DIRECTIONS FOR THIS TASK> Of the material below, the lines to be retyped are those from the line containing "671x671 pixels. How" through the line containing "Task: Select the 2순위 row", inclusive; reproduce them exactly.

--- SUPPLIED MATERIAL Enclosed Below ---

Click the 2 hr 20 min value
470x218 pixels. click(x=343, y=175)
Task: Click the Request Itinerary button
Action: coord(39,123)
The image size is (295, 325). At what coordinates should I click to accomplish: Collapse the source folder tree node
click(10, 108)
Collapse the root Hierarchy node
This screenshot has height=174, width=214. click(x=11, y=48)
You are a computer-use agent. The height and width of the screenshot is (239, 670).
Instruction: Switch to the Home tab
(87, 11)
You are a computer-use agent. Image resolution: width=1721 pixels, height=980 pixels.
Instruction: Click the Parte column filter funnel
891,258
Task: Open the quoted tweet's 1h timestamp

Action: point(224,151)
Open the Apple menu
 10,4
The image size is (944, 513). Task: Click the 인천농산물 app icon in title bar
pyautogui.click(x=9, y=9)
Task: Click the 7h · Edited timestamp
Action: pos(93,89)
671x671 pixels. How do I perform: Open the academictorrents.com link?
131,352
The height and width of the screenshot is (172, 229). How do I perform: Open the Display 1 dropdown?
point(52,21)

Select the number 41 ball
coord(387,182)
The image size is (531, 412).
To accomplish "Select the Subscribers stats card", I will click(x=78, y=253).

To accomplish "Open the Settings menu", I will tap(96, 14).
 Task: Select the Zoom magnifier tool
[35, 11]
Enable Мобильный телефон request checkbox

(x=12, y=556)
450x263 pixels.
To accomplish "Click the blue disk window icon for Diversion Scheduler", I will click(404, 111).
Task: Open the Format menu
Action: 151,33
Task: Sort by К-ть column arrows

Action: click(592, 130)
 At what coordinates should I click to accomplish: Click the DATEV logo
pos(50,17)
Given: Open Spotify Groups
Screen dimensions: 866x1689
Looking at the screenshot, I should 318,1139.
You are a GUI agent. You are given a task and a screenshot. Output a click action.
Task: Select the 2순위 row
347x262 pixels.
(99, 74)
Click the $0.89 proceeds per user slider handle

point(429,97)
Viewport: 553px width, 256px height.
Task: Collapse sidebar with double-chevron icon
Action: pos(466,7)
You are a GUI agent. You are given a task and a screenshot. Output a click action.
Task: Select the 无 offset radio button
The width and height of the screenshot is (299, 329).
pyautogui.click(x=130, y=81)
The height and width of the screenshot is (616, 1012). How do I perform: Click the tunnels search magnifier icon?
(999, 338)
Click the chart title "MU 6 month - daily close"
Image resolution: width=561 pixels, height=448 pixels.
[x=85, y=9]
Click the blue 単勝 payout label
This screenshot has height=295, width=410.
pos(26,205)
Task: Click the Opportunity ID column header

--- End of Enclosed SUPPLIED MATERIAL ---

SOLUTION TO THE PROBLEM>
671x671 pixels. How do I perform: Open the academictorrents.com link?
131,352
The height and width of the screenshot is (172, 229). How do I perform: Open the Display 1 dropdown?
point(52,21)

Select the number 41 ball
coord(387,182)
The image size is (531, 412).
To accomplish "Select the Subscribers stats card", I will click(x=78, y=253).

To accomplish "Open the Settings menu", I will tap(96, 14).
 Task: Select the Zoom magnifier tool
[35, 11]
Enable Мобильный телефон request checkbox

(x=12, y=556)
450x263 pixels.
To accomplish "Click the blue disk window icon for Diversion Scheduler", I will click(404, 111).
Task: Open the Format menu
Action: 151,33
Task: Sort by К-ть column arrows

Action: click(592, 130)
 At what coordinates should I click to accomplish: Click the DATEV logo
pos(50,17)
Given: Open Spotify Groups
Screen dimensions: 866x1689
Looking at the screenshot, I should 318,1139.
You are a GUI agent. You are given a task and a screenshot. Output a click action.
Task: Select the 2순위 row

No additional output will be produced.